Louis XVI and his consort, Marie Antoinette, are personally absolved from the reproaches of immorality. Still, under their rule the same sensual life at court continued and his brother, Prince d'Artois, was indeed a noted libertine. It was impossible for the private life of the king and especially of the queen, who as an Austrian princess enjoyed small sympathy, to be free from suspicion. The well known necklace story was strongly taken advantage of, much to the queen's dismay. Indeed five years after Louis XVI's coronation there appeared an obscene poem, The Loves of Charlot and Toinette, later reprinted in numberless editions.
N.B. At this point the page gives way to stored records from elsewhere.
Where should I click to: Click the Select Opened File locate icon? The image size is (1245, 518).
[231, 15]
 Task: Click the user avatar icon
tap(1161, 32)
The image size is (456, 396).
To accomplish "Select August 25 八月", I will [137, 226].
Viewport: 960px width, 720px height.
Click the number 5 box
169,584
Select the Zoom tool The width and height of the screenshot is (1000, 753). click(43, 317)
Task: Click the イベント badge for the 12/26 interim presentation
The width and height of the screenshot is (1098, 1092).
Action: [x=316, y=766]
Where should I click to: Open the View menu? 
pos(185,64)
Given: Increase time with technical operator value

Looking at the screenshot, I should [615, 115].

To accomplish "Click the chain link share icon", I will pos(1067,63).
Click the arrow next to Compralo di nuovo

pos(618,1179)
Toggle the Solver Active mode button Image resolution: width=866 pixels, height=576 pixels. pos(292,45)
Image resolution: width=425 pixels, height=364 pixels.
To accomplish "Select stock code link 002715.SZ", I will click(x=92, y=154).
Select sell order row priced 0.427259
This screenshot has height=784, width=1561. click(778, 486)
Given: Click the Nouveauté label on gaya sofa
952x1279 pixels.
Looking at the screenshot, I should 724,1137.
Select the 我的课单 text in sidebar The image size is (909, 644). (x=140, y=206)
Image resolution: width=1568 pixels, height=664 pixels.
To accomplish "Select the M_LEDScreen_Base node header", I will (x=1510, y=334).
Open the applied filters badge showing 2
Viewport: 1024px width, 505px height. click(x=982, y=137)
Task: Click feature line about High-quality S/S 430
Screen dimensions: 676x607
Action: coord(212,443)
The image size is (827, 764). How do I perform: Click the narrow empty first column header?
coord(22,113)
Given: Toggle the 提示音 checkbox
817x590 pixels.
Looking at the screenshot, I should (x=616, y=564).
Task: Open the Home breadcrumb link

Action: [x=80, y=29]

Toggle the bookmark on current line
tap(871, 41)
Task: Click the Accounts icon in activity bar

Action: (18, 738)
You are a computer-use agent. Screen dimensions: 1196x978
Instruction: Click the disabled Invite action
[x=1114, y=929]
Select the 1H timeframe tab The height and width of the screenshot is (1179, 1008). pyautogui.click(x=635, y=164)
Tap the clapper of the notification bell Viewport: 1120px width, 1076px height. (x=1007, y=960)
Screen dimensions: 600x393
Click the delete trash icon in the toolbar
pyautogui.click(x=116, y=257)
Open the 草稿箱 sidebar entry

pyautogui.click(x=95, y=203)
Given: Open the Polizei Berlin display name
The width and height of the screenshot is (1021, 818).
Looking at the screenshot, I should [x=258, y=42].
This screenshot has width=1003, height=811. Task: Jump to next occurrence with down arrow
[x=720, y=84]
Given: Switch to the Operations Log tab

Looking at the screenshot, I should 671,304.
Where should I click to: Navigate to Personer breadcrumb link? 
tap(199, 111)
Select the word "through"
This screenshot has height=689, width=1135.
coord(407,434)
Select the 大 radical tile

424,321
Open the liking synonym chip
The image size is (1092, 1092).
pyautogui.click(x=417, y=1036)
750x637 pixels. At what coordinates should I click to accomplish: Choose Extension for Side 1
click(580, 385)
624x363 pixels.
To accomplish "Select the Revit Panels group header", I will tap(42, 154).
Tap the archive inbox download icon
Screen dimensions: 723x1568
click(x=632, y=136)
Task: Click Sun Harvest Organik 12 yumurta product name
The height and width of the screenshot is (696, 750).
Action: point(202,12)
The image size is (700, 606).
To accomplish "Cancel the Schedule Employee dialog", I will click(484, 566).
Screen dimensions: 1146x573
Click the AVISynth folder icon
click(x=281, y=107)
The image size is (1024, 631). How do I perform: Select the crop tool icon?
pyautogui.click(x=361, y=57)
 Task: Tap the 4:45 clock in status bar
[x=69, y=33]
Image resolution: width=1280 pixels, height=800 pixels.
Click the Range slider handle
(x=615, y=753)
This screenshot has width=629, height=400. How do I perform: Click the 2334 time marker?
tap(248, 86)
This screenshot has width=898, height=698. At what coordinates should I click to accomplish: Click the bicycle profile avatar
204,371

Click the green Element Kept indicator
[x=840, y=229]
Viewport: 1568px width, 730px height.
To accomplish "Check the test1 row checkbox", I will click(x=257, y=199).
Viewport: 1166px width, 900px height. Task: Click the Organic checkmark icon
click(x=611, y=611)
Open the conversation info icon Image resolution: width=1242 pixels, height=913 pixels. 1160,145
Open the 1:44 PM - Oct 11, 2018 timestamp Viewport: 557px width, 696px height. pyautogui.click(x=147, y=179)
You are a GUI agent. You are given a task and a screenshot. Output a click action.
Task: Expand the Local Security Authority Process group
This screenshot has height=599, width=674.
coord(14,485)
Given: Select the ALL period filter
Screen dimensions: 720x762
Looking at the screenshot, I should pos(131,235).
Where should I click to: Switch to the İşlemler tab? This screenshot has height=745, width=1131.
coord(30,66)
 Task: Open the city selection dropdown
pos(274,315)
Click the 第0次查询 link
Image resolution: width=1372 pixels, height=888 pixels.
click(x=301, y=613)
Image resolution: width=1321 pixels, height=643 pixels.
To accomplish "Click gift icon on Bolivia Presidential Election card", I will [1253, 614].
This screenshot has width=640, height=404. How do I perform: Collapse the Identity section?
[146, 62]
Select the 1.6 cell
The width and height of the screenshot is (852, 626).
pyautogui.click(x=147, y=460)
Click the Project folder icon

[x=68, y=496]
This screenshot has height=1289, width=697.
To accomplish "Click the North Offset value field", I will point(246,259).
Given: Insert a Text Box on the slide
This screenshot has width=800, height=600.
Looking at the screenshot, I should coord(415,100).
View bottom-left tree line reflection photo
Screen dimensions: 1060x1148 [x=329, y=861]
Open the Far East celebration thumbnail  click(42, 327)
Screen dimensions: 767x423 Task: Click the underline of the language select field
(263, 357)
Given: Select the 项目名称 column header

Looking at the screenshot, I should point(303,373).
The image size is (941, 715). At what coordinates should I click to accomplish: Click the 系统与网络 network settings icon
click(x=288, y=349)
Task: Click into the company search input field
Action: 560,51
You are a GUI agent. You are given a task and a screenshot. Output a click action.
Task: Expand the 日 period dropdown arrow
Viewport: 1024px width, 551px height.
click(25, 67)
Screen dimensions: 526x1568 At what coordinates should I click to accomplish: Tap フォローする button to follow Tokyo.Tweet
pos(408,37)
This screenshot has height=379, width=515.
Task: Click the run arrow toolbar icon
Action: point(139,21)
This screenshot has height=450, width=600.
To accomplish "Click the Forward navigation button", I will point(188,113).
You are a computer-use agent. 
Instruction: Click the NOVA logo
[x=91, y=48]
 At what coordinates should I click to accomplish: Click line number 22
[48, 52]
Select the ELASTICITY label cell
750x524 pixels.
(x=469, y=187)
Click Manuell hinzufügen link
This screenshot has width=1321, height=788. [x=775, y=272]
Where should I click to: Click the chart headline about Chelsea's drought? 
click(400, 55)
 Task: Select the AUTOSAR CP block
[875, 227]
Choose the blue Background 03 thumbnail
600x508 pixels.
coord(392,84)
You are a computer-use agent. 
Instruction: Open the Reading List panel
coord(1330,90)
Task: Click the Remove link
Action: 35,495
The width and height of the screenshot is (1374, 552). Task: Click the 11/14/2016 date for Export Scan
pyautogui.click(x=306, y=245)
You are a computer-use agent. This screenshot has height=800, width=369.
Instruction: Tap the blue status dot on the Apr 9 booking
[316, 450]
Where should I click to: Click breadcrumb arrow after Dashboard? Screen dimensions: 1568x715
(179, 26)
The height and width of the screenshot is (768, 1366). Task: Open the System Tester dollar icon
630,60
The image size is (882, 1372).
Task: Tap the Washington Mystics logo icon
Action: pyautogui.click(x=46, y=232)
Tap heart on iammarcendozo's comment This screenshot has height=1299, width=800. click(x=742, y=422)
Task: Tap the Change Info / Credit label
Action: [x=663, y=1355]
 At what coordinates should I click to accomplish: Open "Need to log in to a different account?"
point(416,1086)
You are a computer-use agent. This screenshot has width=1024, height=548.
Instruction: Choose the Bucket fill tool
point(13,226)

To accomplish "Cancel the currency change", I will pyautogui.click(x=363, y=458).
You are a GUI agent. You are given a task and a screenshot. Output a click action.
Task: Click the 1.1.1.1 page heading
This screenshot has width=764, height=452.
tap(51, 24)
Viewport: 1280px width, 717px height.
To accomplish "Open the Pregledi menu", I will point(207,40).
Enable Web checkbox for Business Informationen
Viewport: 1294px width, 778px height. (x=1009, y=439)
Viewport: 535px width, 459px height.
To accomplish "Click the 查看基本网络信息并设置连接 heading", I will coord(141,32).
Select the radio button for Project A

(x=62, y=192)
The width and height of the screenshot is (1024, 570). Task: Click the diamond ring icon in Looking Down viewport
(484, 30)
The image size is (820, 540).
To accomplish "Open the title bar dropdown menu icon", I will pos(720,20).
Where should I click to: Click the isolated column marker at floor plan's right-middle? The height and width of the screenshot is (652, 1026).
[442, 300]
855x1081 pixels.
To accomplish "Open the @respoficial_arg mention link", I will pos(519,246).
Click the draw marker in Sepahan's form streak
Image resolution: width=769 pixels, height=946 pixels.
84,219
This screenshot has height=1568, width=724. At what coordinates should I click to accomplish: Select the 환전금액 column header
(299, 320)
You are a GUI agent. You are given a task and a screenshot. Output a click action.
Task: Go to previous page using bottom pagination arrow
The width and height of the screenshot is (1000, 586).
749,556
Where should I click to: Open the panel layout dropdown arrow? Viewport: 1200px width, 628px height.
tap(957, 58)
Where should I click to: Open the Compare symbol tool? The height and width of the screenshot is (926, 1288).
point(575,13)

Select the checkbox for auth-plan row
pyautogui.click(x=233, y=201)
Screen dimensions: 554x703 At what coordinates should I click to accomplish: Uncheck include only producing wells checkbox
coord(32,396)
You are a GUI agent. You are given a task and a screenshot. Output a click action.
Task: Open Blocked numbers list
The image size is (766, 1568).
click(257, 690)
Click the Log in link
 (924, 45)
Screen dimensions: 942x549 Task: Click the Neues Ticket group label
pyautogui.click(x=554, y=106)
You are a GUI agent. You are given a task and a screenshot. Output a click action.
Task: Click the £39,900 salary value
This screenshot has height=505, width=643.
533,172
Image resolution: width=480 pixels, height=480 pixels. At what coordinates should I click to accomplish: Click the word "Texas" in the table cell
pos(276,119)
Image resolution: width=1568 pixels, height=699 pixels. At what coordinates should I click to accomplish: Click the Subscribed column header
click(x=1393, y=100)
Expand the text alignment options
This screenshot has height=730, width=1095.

The poem treated of the alleged love between Marie Antoinette and her cousin D’Artois (later King Charles X). The queen was here described in the most obscene verses as a true Messalina, whom the impotent king could not satisfy!
"Charlot," the Prince d’Artois, was indeed a chief participant in the orgies of the court nobility in the Residence, as was the Duke of Orleans, Philippe Egalité. At the famous nightly promenades in the Palais Royal the appearance of Prince d'Artois was a daily occurrence. In the Nights of Paris Restif de Ia Bretonne tells of a bordello in Saint Antoine, which the Duke of Orleans, the Prince d'Artois and others, frequently visited. "There took place all the infamies and bestialities which were later described by de Sade in his horrible novel Justine or the Misfortunes of Virtue."
De Sade called (Juliette IV, 16) Marie Antoinette "la première putain de France" (the first public prostitute of France) and allowed no opportunity to go by without insulting her (Juliette V, 235, 252, etc.). In general he cherished an overwhelming hatred against the House of Austria. He indeed wanted to wipe out all the kings of the earth and found a "république universelle" (Juliette V, 119).